With high costs for fertilizer and other inputs, Belk uses soil testing and some leaf tissue sampling to determine his nitrogen needs and other nutrient requirements. “We depend on soil tests for virtually every field periodically to determine the fertilizer needs,” he says.

“For corn, we usually apply between 1.2 pounds and 1.4 pounds of nitrogen per bushel of potential yield. We use variable-rate application for a lot of it, using a 4940 John Deere.” He often applies a dry fertilizer coated with a material to provide slow release.

Whether it’s for seed or fertilizer, he always looks for an opportunity to lock in inputs early if it’s a good deal.

For insect control, he depends on the Bt-stacked corn in many acres and makes sure to follow USDA refuge requirements. “We just didn’t have any insect problems in 2012,” he says. “Some of that may have been due to drier conditions after heavy spring rains that pushed our corn two to three weeks ahead of schedule for the year.”

While some argue that growers shouldn’t apply fungicides unless there is a disease problem, Belk uses them routinely in his corn program. “I apply fungicide to every acre,” he says. “It’s like insurance — some years we probably don’t need it, but in the years we do, it pays for a couple of the years we didn’t. Fungicides really guard against disease.”

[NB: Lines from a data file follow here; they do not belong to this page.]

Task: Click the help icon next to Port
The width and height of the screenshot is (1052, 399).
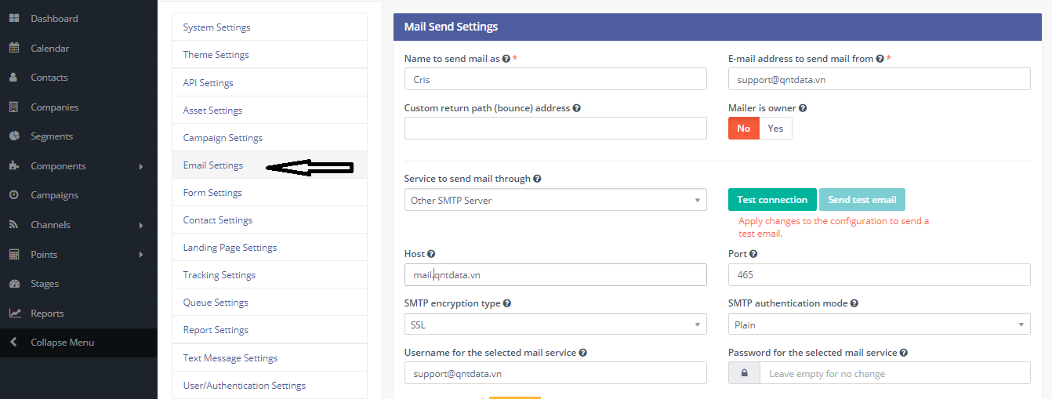Action: coord(753,254)
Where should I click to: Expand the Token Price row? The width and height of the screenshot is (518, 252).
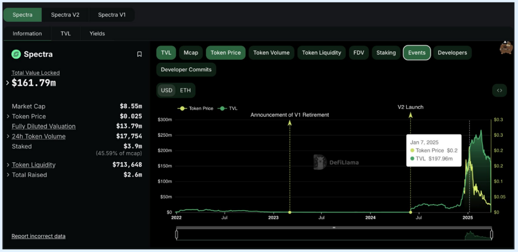tap(8, 117)
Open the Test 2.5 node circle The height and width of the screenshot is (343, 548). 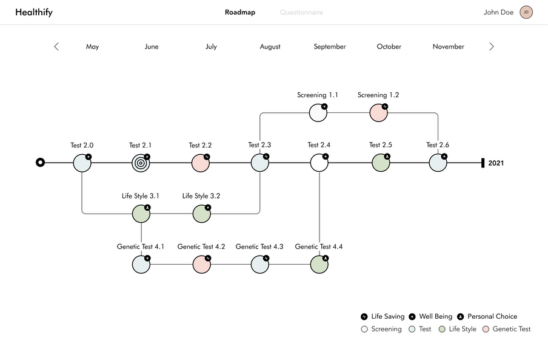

Resistant weeds haven’t invaded his fields, but he knows the problem can easily occur. That’s why he uses different herbicide modes of action to complement his glyphosate system. “We also make sure to rotate corn acres with beans when possible,” he says. “That benefits both crops.”

Corn production continues to escalate in the South. Drought hurt some production in 2012. Still, southern states were projected to harvest about 6.4 million acres of corn in 2012, higher than the 5.8 million in 2011.

Agricultural universities and commercial seed companies annually conduct corn hybrid and variety production tests, which provide information growers can use in determining which seed has shown good production characteristics for their region.

Mississippi State University Extension corn specialists remind growers that environmental variability in a given year, or location, may substantially affect hybrid performance.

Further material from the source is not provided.